Days of evading neviki patrols and brush survival on the plateau had only made her mood worse. She thought she’d finally had some luck when a passing supply convoy of neromians had picked her up. Turns out that after the airbase fell all forces were busy pulling back from the Yagmur region. There were no spare mecha for her so the commander had done the easy thing and passed her off to be someone else’s problem. This saw her heading back to Zivograd in a creaky old buggy crammed beside wounded bouncing on shit suspension to await re-attachment. She’d stood patiently at a neromian occupied dockyard waiting for the honourless logistics officer to get sick of giving her the silent treatment, just to hear that she still couldn’t get a new mech: procurement was busy offloading frontliner units and cavalry, and Khan Makmud’s vanguard were being given tertiary priority; the need for specialists in light armour being less than the need for frontline meatheads eager for the grinder now that the invasion’s toehold had turned into a foothold.

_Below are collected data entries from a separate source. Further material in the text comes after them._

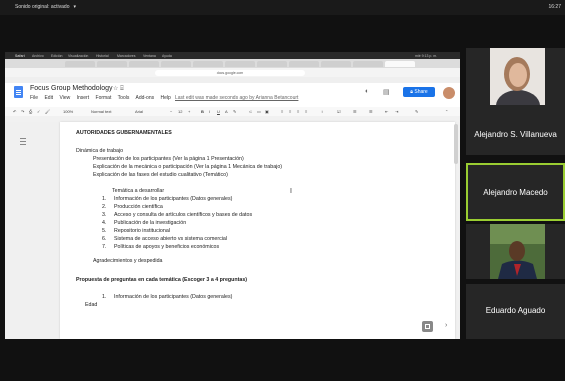 The image size is (565, 381). What do you see at coordinates (306, 112) in the screenshot?
I see `align-justify-icon: ≡` at bounding box center [306, 112].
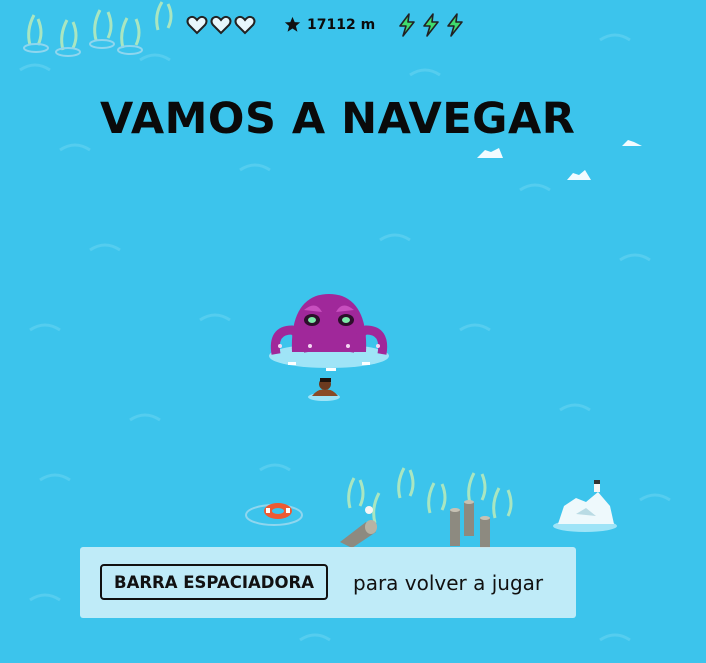 Image resolution: width=706 pixels, height=663 pixels. Describe the element at coordinates (470, 524) in the screenshot. I see `wooden-posts` at that location.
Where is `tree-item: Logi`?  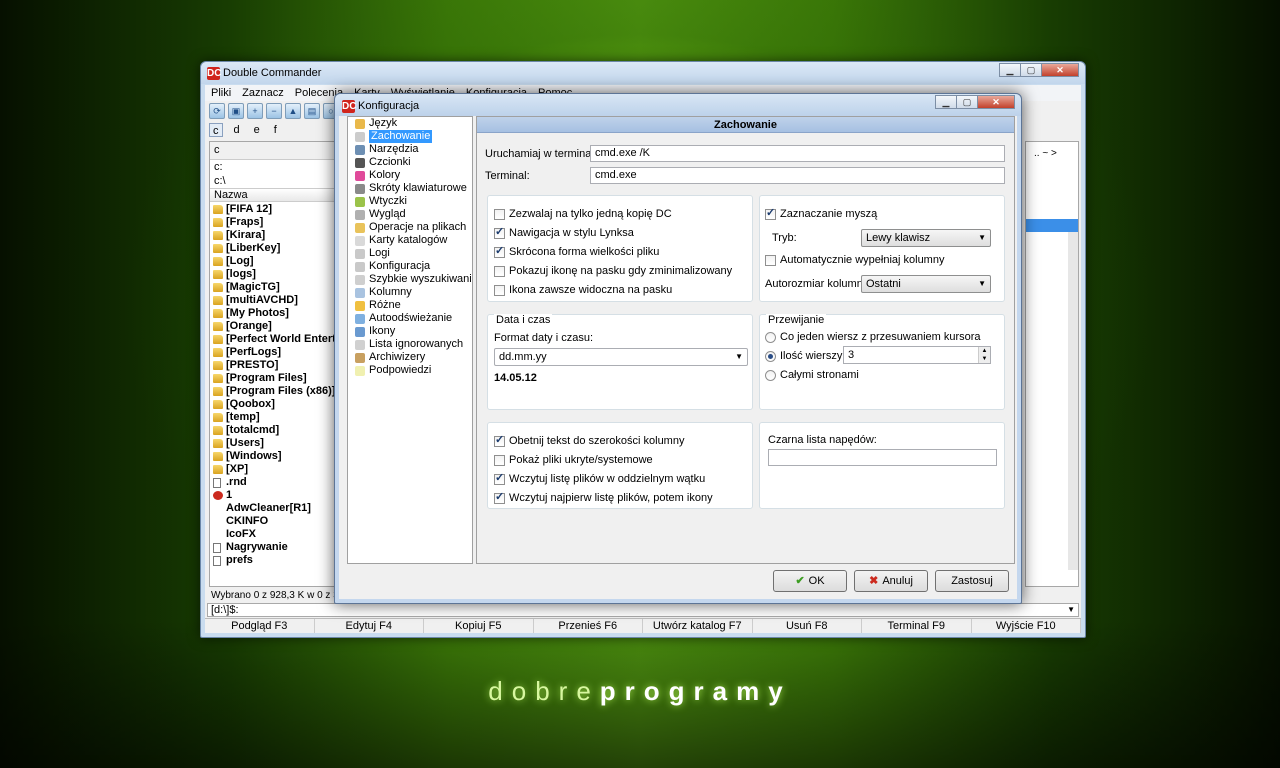
tree-item: Logi is located at coordinates (410, 254).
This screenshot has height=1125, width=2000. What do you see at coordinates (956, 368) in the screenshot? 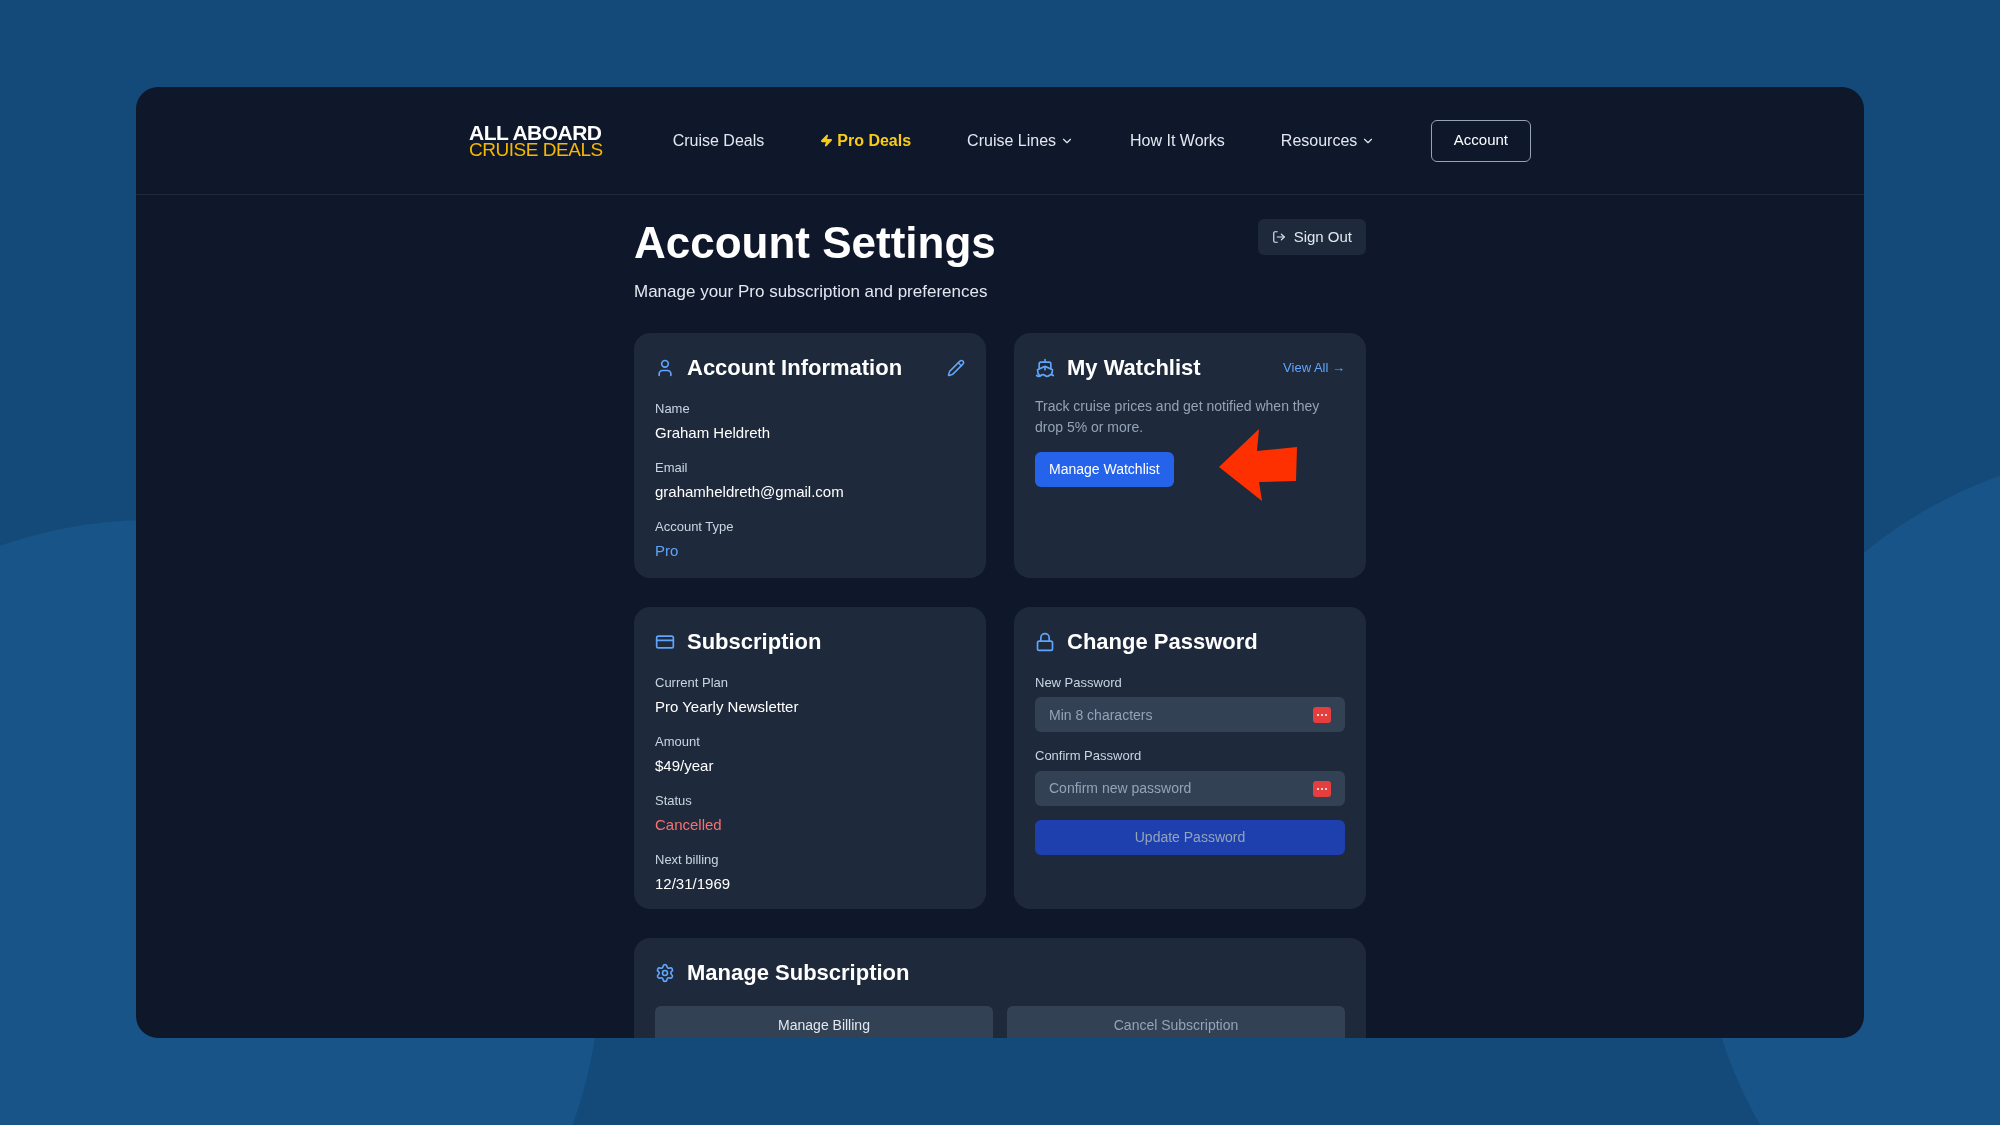
I see `edit-icon` at bounding box center [956, 368].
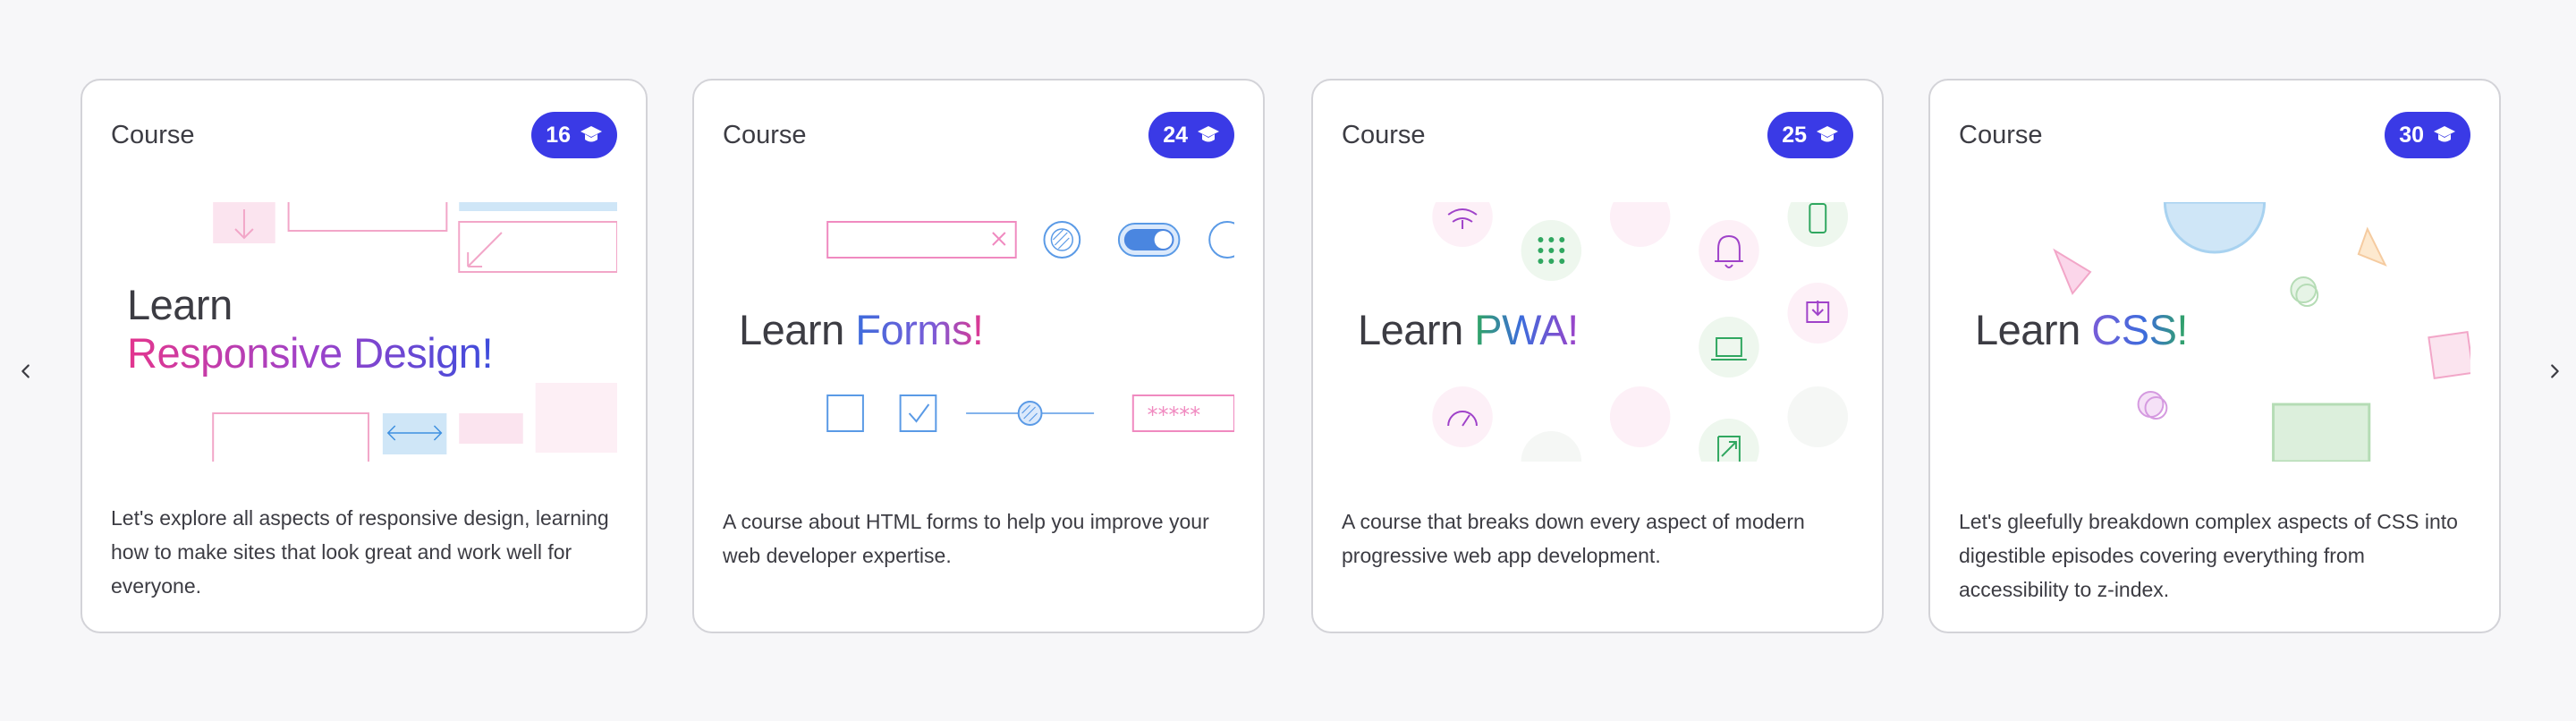 This screenshot has width=2576, height=721. What do you see at coordinates (1468, 330) in the screenshot?
I see `course-title: Learn PWA!` at bounding box center [1468, 330].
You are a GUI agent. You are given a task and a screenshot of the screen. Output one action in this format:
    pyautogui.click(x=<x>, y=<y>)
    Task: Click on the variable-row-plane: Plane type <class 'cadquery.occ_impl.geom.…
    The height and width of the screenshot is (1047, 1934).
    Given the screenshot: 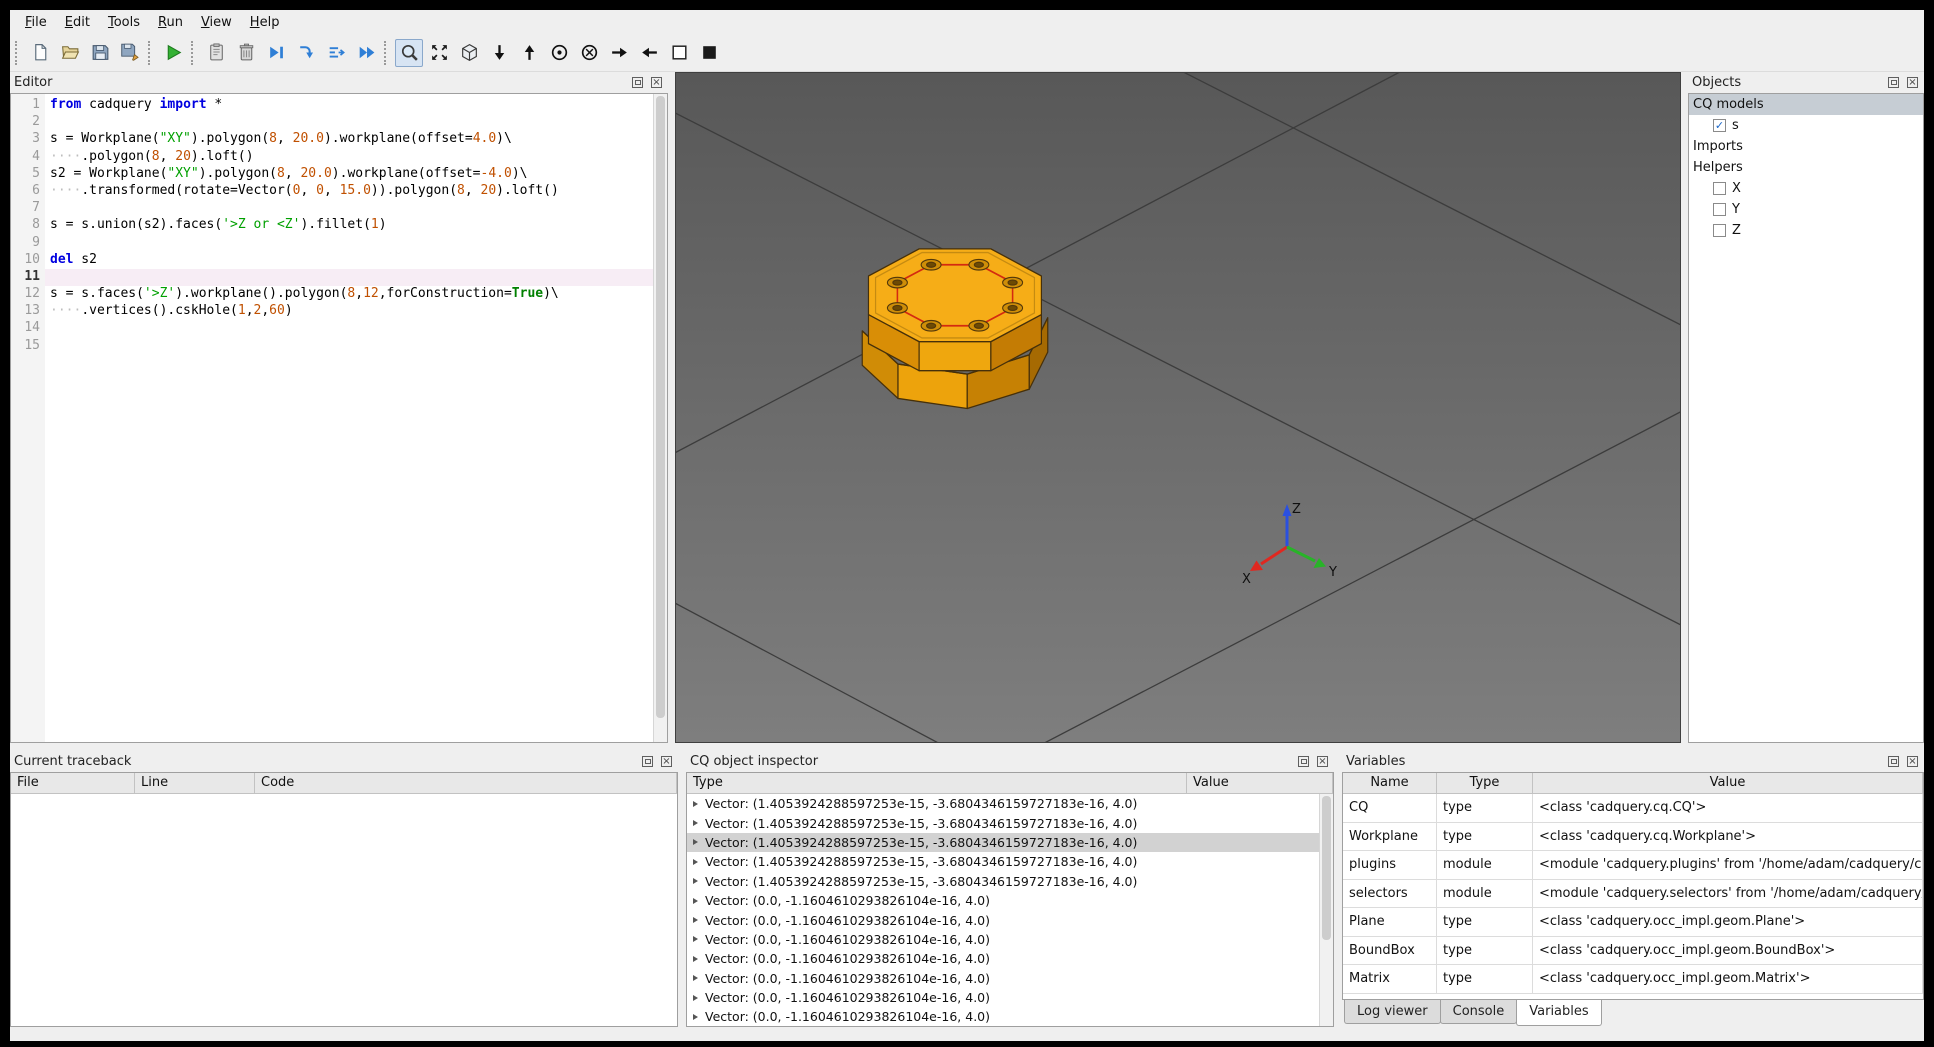 What is the action you would take?
    pyautogui.click(x=1633, y=922)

This left Laila essentially useless, in the rear with the gear, missing out on any chance of glory, of uniting with her company and exacting recompense. With nothing to do but mope and await a billet assignment. She’d done the most natural thing when you’d want to mope, and found a bar to drink some of the frustration away.
She was too busy doing just that, seated on a stool in a dockside bar, sipping cheap brew when a man’s voice broke her out of her reverie.
“Feeling down, beauty? Maybe a free drink will cheer you up?”
She responded without looking up from her drink, too tired to bother masking her dark mood.
“Move along bondsman, I’m not interested in a roll.”
“Well it’s a good thing I’m not lookin’ to roll you… well not today at least. You’re Laila Soldati am I right?”